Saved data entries
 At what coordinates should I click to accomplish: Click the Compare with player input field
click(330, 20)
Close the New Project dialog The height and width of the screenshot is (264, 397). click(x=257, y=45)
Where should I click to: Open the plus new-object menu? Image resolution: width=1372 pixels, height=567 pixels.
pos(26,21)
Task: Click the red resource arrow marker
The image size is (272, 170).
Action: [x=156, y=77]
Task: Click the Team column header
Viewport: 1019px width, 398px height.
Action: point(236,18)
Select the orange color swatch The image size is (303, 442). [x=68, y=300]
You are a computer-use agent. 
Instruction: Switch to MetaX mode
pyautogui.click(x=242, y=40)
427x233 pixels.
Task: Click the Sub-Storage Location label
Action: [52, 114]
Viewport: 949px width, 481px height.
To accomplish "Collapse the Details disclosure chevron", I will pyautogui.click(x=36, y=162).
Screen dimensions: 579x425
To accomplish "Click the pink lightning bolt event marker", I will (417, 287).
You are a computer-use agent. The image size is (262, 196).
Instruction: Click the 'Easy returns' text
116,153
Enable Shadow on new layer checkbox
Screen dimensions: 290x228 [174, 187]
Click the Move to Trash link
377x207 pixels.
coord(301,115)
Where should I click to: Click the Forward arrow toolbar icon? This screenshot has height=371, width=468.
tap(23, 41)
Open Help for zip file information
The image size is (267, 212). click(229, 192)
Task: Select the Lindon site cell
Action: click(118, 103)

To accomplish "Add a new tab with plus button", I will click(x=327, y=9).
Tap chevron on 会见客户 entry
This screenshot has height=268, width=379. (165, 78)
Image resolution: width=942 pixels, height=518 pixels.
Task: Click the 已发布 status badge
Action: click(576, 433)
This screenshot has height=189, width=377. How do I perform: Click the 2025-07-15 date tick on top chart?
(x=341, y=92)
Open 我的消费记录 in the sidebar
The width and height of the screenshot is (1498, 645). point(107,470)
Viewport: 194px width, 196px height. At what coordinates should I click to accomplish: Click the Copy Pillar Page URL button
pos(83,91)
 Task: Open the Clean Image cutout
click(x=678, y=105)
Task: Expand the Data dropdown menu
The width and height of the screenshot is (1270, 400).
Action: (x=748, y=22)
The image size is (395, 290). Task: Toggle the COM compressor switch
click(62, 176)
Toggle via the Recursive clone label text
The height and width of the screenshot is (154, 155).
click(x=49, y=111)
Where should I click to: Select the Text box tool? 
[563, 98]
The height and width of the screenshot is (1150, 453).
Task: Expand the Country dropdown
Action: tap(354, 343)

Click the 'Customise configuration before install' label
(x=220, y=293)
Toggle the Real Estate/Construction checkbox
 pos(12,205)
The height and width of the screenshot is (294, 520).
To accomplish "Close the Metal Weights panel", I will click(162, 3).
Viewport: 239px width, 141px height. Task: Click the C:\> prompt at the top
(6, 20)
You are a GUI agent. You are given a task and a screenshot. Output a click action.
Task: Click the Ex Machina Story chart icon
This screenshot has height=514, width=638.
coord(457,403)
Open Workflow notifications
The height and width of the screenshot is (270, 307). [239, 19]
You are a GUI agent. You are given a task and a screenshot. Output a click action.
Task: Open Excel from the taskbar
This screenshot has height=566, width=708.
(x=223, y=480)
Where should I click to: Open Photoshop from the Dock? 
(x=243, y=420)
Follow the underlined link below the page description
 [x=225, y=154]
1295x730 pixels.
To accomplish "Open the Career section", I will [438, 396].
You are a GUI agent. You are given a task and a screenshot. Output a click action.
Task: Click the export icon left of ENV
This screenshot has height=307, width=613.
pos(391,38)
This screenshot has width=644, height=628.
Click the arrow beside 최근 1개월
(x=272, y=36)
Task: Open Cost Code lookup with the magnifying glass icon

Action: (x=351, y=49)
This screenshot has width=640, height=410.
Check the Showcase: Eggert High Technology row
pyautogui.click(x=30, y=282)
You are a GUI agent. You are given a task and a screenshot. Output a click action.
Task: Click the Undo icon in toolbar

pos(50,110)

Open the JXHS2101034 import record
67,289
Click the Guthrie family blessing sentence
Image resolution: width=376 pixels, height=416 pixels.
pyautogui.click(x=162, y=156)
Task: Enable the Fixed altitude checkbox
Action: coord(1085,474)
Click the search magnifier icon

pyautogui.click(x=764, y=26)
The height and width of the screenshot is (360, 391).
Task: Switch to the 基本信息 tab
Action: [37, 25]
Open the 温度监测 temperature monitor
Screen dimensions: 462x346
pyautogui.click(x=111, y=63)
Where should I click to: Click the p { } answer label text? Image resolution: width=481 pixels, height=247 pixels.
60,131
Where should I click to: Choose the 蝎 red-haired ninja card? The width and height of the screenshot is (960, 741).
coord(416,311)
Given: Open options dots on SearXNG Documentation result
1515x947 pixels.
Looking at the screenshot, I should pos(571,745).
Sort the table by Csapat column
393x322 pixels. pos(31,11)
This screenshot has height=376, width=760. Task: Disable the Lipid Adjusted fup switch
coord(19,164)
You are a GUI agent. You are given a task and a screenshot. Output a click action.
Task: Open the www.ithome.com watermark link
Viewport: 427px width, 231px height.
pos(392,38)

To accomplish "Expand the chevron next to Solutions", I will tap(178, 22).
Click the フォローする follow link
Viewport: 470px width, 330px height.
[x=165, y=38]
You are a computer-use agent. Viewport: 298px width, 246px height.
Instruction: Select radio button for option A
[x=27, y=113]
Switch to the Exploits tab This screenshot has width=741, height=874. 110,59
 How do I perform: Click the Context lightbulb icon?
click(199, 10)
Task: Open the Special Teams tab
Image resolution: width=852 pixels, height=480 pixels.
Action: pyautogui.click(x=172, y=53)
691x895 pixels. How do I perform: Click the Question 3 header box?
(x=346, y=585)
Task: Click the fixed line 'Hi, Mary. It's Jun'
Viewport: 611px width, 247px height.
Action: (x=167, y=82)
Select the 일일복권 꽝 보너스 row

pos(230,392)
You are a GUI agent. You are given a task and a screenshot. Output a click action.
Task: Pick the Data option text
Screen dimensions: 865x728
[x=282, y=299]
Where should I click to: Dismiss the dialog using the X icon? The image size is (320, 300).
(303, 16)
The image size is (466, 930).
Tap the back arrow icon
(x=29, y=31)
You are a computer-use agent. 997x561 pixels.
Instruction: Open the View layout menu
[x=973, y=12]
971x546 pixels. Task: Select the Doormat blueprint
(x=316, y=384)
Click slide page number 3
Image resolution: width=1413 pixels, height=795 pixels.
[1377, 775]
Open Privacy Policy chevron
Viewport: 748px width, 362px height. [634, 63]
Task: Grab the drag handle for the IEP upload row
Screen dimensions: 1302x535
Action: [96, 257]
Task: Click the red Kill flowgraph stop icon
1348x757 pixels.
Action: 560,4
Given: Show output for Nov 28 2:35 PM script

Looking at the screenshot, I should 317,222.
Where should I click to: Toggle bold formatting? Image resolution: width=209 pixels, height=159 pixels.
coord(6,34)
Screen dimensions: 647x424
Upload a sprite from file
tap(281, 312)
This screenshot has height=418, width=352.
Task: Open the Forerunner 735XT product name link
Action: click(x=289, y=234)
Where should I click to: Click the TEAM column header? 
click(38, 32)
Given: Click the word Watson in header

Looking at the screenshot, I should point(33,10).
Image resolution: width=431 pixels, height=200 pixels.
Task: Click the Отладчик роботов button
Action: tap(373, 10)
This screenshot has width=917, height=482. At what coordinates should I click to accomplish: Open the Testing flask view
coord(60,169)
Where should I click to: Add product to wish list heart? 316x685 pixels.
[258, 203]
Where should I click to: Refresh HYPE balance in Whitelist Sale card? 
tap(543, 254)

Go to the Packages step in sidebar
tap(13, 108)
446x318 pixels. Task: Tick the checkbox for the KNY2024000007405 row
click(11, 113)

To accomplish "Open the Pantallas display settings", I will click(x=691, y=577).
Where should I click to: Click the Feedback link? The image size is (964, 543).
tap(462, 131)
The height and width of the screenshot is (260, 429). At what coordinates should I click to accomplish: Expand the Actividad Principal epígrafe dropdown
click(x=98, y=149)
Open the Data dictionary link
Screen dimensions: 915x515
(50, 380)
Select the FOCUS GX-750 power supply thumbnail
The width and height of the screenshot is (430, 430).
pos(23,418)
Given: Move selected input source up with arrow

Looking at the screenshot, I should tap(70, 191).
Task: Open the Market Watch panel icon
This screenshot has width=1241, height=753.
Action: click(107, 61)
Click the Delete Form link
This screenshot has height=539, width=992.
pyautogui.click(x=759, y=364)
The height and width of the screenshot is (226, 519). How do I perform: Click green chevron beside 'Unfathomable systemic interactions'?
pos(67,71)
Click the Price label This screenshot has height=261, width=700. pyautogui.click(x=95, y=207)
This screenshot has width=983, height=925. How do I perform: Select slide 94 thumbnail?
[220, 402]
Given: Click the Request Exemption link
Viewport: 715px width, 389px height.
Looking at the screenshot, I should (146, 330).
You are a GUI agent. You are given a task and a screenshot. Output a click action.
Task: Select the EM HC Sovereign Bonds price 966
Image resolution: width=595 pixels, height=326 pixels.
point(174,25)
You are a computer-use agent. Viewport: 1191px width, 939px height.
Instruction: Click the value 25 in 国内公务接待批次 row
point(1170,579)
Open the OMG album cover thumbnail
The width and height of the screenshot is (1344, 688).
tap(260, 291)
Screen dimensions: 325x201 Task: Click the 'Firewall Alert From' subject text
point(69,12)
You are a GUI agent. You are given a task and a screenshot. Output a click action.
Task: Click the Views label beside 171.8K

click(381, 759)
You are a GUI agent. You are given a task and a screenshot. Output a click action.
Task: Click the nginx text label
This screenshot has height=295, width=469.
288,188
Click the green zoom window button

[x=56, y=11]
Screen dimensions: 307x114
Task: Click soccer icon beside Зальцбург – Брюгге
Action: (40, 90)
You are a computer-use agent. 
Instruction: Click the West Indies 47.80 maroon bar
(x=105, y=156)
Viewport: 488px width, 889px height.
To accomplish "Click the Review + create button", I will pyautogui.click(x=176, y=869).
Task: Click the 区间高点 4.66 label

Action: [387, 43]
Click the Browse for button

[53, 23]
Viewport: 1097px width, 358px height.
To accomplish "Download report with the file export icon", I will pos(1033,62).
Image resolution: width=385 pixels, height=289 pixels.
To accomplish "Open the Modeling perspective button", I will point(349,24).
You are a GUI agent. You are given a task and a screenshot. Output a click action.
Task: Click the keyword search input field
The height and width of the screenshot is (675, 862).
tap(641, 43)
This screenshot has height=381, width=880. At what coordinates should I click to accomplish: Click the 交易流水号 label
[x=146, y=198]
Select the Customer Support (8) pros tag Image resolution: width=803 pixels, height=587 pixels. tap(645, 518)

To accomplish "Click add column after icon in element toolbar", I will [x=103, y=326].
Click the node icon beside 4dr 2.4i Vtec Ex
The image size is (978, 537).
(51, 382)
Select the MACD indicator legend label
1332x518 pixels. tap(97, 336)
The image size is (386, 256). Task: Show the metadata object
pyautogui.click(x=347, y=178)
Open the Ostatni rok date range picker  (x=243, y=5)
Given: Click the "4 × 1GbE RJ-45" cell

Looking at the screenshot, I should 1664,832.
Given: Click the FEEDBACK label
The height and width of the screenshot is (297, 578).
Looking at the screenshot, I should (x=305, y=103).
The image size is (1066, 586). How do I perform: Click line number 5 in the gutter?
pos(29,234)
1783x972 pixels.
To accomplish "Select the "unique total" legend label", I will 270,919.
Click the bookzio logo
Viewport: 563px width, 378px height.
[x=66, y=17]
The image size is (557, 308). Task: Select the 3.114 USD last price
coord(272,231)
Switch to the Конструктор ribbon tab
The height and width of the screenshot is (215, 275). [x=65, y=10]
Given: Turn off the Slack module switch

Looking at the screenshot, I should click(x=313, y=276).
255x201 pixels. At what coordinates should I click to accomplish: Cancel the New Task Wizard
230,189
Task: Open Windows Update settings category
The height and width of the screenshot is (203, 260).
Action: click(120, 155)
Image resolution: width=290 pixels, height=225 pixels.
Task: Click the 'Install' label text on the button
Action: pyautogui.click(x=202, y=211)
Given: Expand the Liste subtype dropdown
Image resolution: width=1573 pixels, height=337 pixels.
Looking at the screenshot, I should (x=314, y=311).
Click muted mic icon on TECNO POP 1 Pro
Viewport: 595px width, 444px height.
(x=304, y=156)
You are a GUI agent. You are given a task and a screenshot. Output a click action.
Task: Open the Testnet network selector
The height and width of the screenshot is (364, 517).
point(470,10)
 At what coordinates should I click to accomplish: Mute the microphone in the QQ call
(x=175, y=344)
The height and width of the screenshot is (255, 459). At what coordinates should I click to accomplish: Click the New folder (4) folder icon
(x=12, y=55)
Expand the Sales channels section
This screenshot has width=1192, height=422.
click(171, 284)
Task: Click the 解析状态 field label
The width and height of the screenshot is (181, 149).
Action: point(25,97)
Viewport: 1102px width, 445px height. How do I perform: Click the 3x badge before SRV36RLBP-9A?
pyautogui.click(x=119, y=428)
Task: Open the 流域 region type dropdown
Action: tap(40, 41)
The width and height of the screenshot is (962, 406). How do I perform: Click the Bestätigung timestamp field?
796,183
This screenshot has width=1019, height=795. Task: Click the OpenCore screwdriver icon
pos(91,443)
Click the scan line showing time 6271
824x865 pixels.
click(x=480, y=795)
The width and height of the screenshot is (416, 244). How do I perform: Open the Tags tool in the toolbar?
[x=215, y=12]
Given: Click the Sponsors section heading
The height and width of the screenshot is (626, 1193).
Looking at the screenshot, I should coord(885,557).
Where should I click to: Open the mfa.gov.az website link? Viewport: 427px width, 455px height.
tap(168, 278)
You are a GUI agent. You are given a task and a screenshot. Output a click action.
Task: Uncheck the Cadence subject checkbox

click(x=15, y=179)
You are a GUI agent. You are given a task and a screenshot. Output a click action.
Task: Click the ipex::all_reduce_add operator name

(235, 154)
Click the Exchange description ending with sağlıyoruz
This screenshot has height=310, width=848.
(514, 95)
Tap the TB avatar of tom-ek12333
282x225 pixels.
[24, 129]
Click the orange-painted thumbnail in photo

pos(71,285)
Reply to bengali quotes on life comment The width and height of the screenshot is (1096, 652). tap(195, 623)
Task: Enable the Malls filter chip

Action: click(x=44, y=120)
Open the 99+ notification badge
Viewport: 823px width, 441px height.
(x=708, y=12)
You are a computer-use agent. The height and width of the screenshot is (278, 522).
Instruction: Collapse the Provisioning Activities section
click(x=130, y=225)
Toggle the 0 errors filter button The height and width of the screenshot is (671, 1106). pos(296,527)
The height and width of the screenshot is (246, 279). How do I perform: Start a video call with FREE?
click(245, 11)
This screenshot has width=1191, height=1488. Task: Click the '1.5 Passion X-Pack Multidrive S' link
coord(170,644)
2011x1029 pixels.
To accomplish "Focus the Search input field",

* _Exercise requirements_: Which lines of the data hold the string "settings"? Return each of them.

* _Reply_:
To accomplish "Open the Pantallas display settings", I will click(x=691, y=577).
Task: Open Windows Update settings category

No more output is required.